DOCUMENT EXTRACT:
▽

2013-01-30

Paywall Or Not, Advertisers Are Being Fleeced

Conflict of interest disclaimer: this blog generates about $80 a year in advertising revenue.
Lazy Greedy Ad Agencies
Many Canadian households have digital video recorders and most have the Internet. So why do companies still pay premium dollars for TV and newsprint ads? Part of the problem is laziness on the part of ad agencies. Buying a full page ad in the local newspaper is easy and expensive. If you get payed on commission based on a percentage of the advertising dollars spent, there is an obvious incentive for big buys. At the other end of the spectrum, buying radio ads is cheap and time consuming. From an advertising agency point of view, its a no brainer.

Confidence
Internet advertising has the additional issue of confidence. Not only is real fraud a problem, but the potential for fraud is there. As an advertiser, chances are you won't even see your Internet ad. As a car dealership owner, there has to be some reassurance involved in hearing your spot on the radio and looking for your ad in the morning paper. Even if customers don't show up, you know the ad was there, and at least one person saw and heard it. On the Internet, there are Russian bots, Chinese cheap labour, slide shows and video auto-play. 

Influence
Journalists know who pays their salary. Presumably they read their own newspaper and occasionally watch their own shows. I've been to a couple of talk show recordings, and they actually play the ads in the studio, even thought the show is recorded! Advertisers are probably not getting their money's worth if they are trying to influence content producers via TV and print ads, but perhaps that plays into the value assigned to those forms of advertising.

△

JOB A: Copy the records word for word from the line containing "Given: Activate the Rotate tool" through the line containing "Action: coord(679,401)", leaving out the pictures.

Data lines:
▽

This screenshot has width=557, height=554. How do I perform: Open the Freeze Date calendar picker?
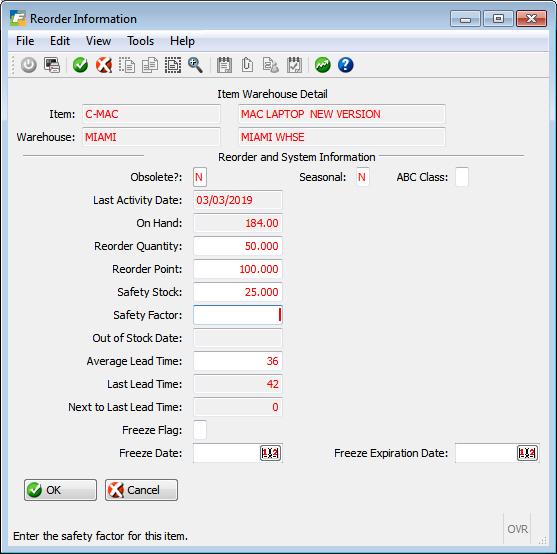click(x=270, y=453)
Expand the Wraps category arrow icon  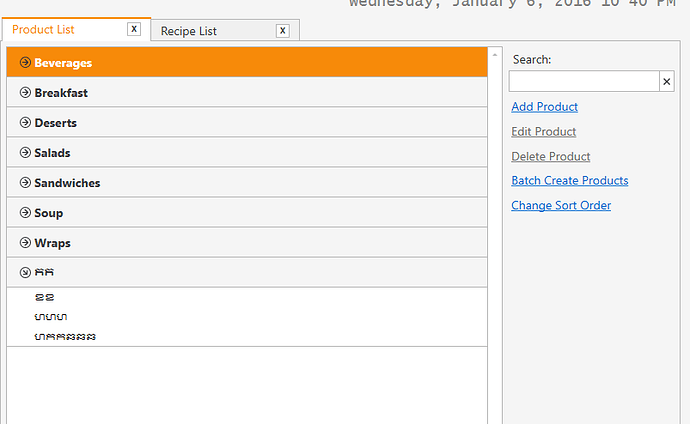(x=25, y=242)
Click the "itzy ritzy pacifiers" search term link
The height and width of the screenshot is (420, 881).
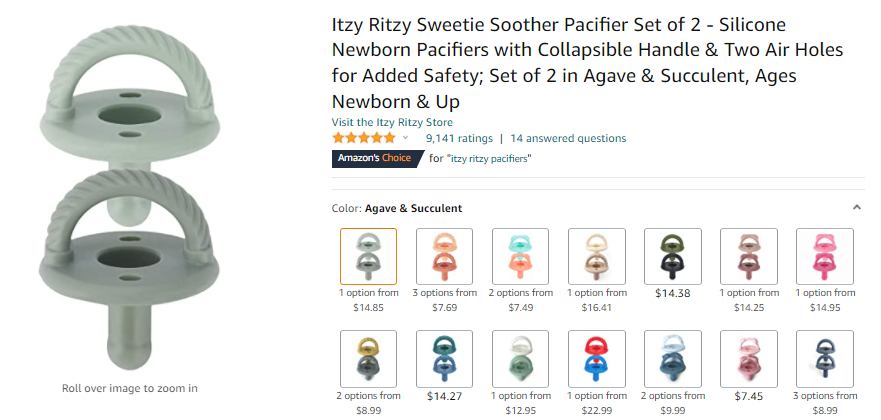click(x=489, y=158)
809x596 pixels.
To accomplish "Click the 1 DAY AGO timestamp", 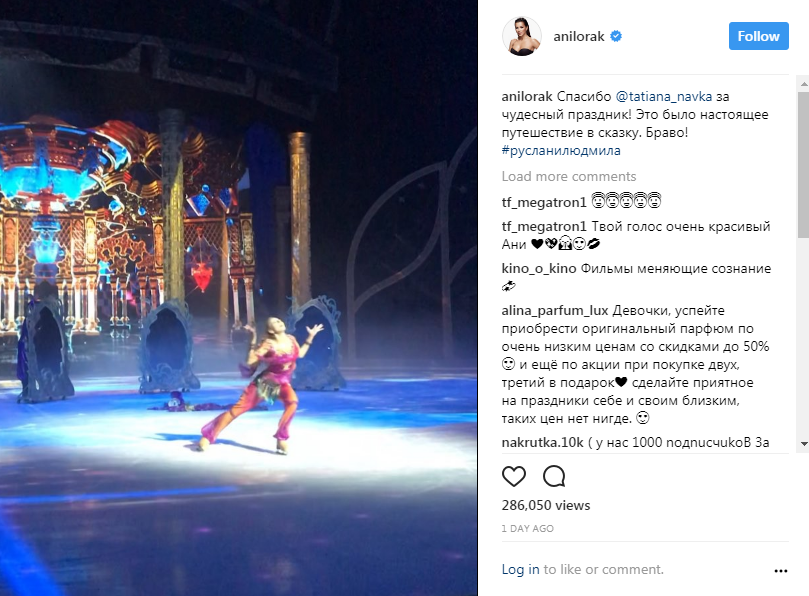I will coord(527,528).
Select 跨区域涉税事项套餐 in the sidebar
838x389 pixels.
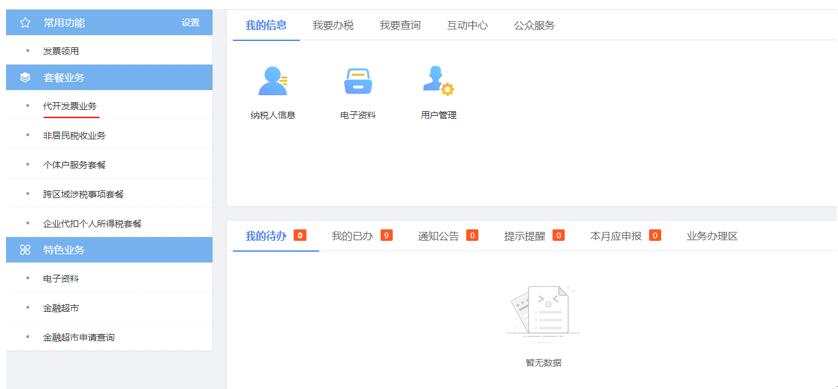(83, 194)
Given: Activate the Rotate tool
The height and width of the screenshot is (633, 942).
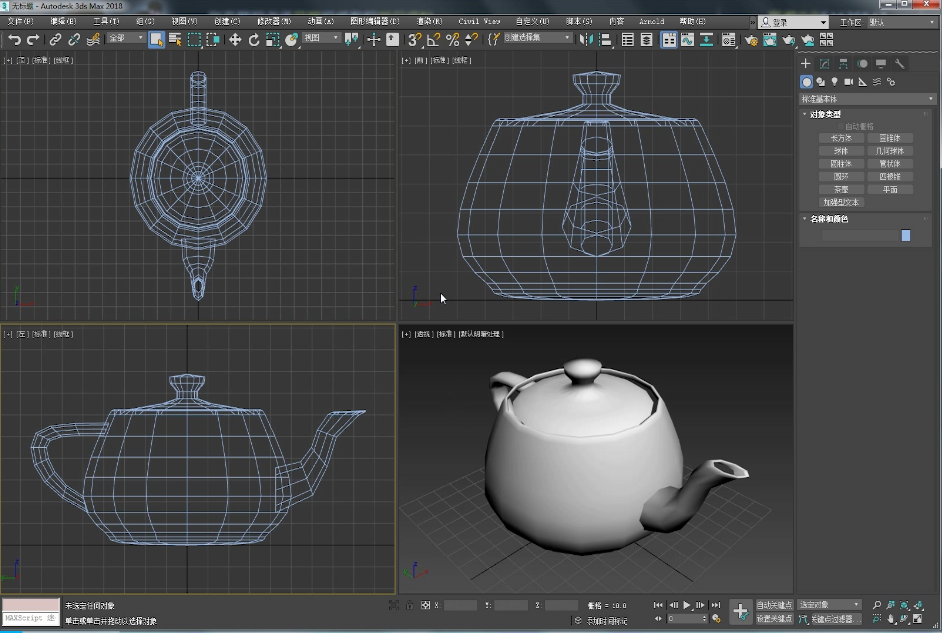Looking at the screenshot, I should click(254, 39).
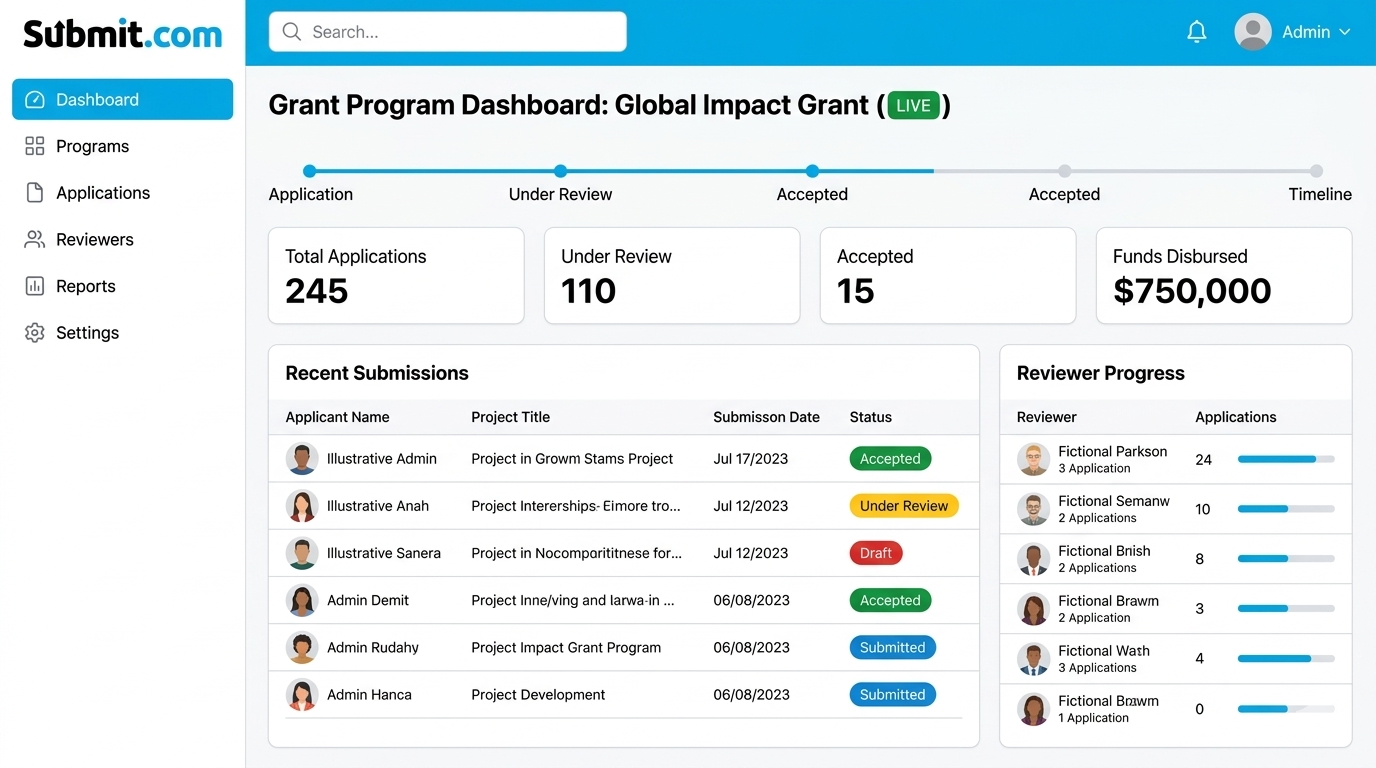Select the Under Review timeline node

[560, 171]
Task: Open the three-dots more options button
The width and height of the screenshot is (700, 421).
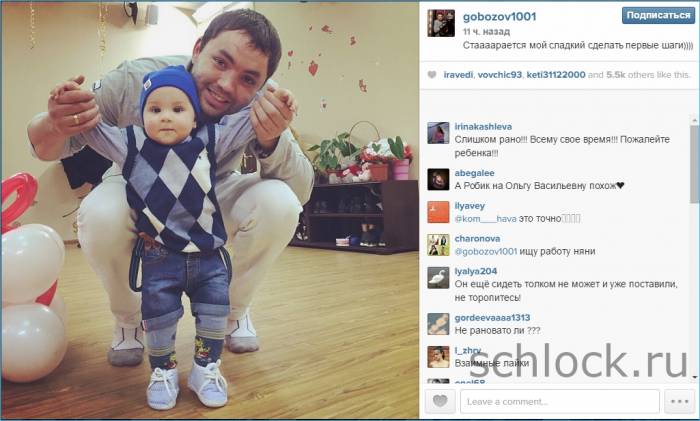Action: coord(679,401)
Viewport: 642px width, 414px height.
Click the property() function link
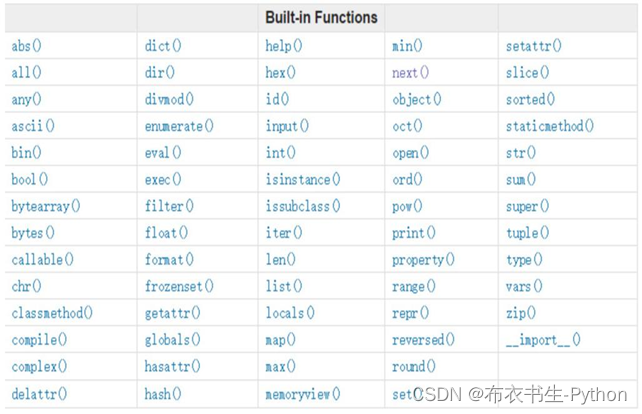[423, 260]
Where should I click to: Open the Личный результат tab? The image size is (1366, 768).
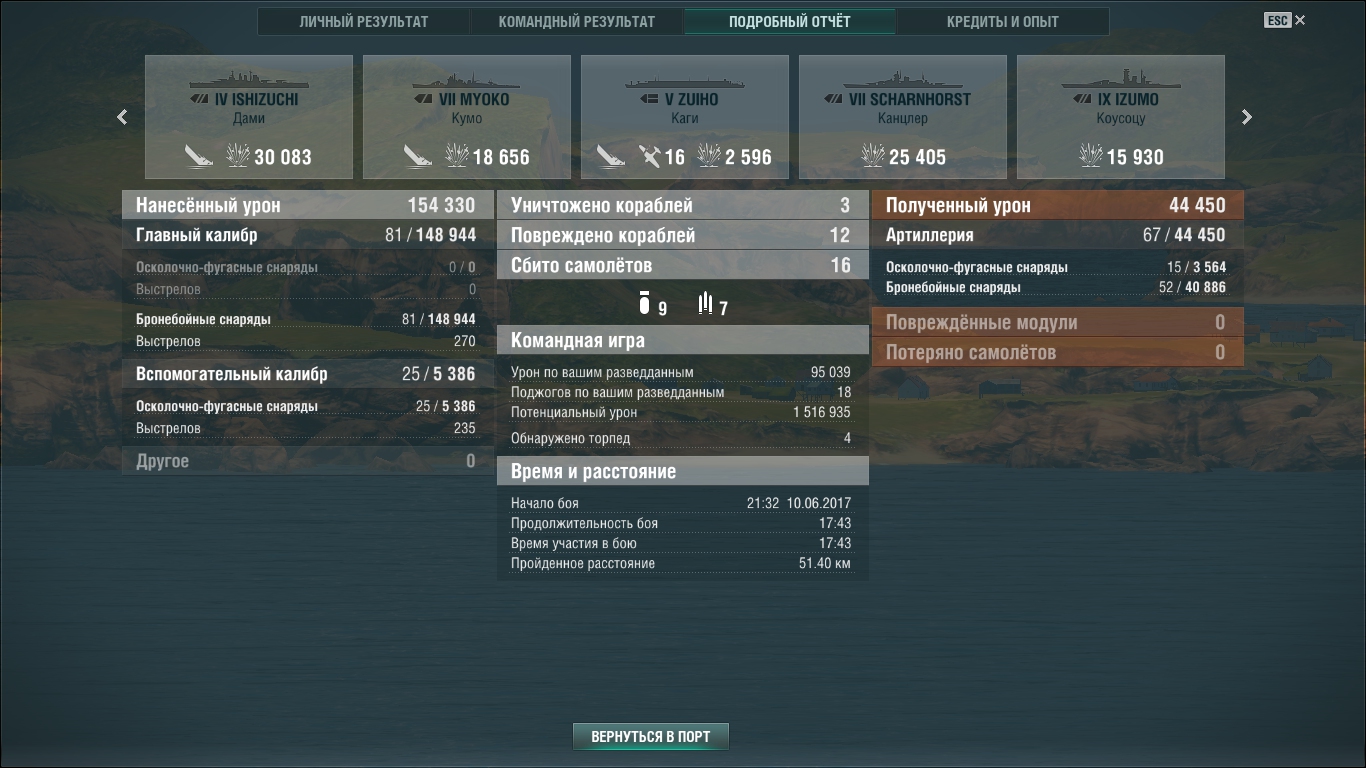click(x=364, y=21)
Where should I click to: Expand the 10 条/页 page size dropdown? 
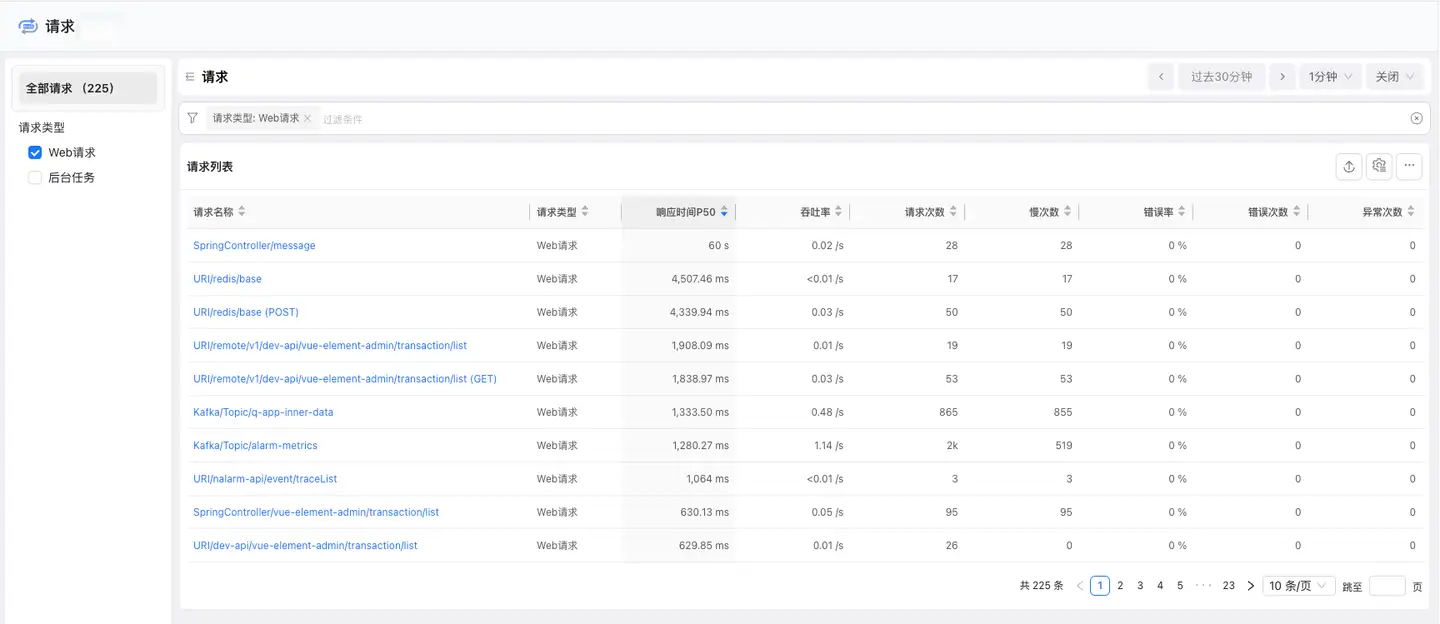pos(1298,586)
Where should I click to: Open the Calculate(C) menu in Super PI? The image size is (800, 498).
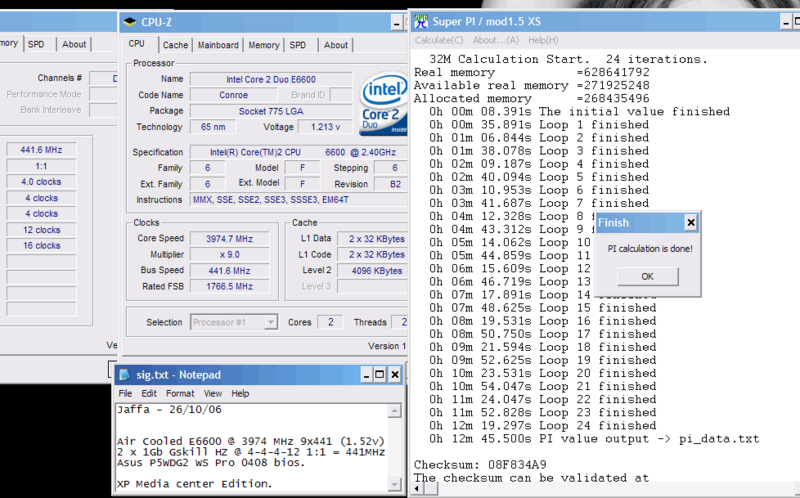[x=439, y=40]

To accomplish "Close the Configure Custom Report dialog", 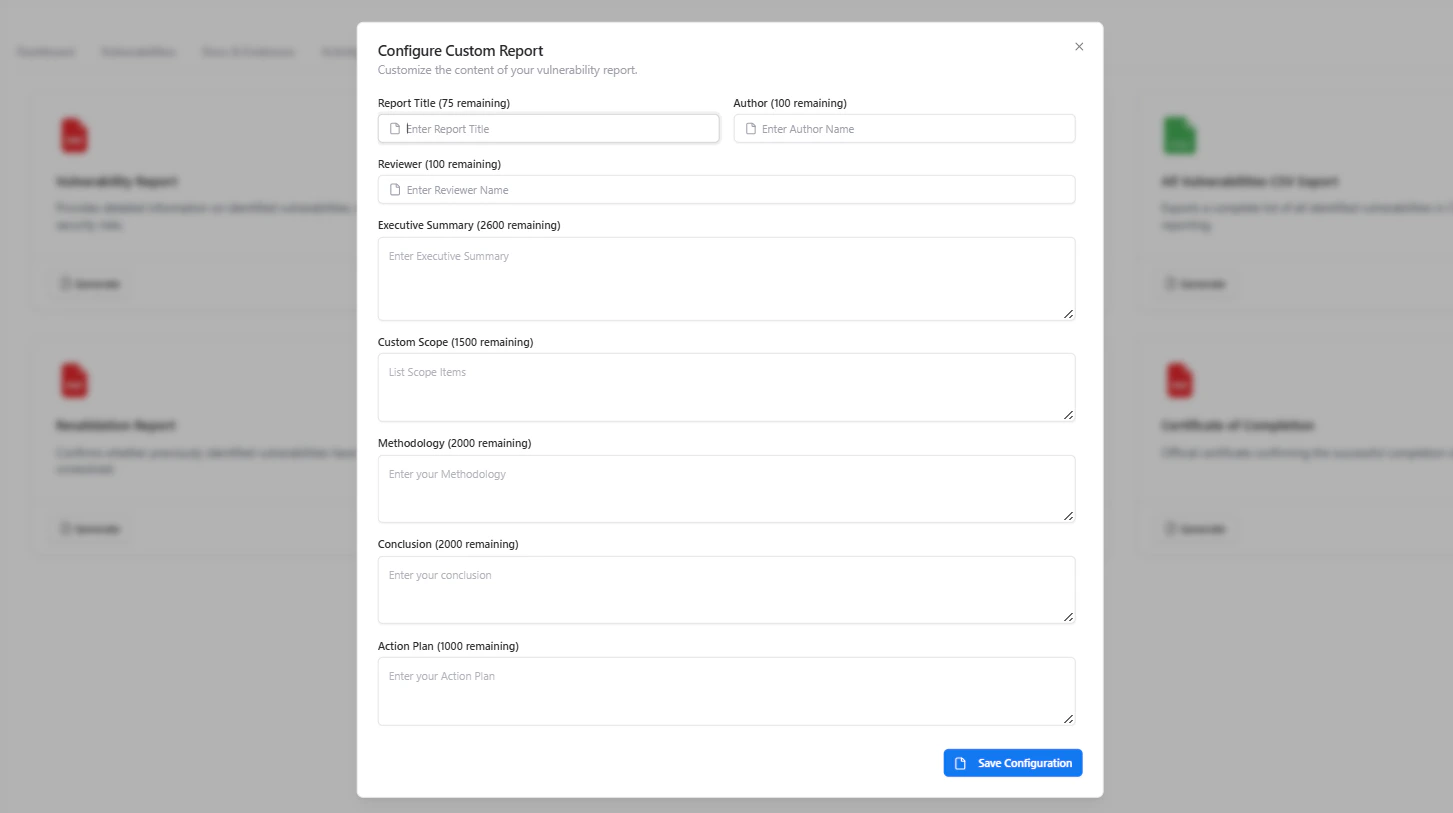I will click(1079, 47).
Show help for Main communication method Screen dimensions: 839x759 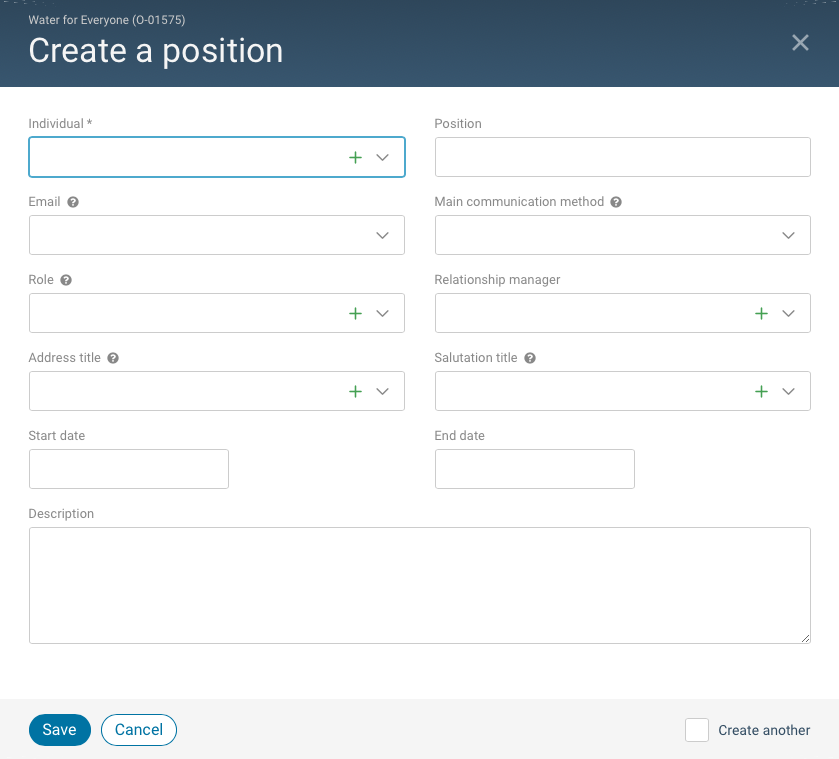616,202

△

JOB B: Translate this sentence from the blog post about advertising into Spanish: "Journalists know who pays their salary."

WRITTEN ANSWER A:
Given: Activate the Rotate tool
The height and width of the screenshot is (633, 942).
Looking at the screenshot, I should click(254, 39).
Select the Under Review timeline node

[560, 171]
Task: Open the three-dots more options button
The width and height of the screenshot is (700, 421).
Action: coord(679,401)

WRITTEN ANSWER B: Los periodistas saben quién les paga el sueldo.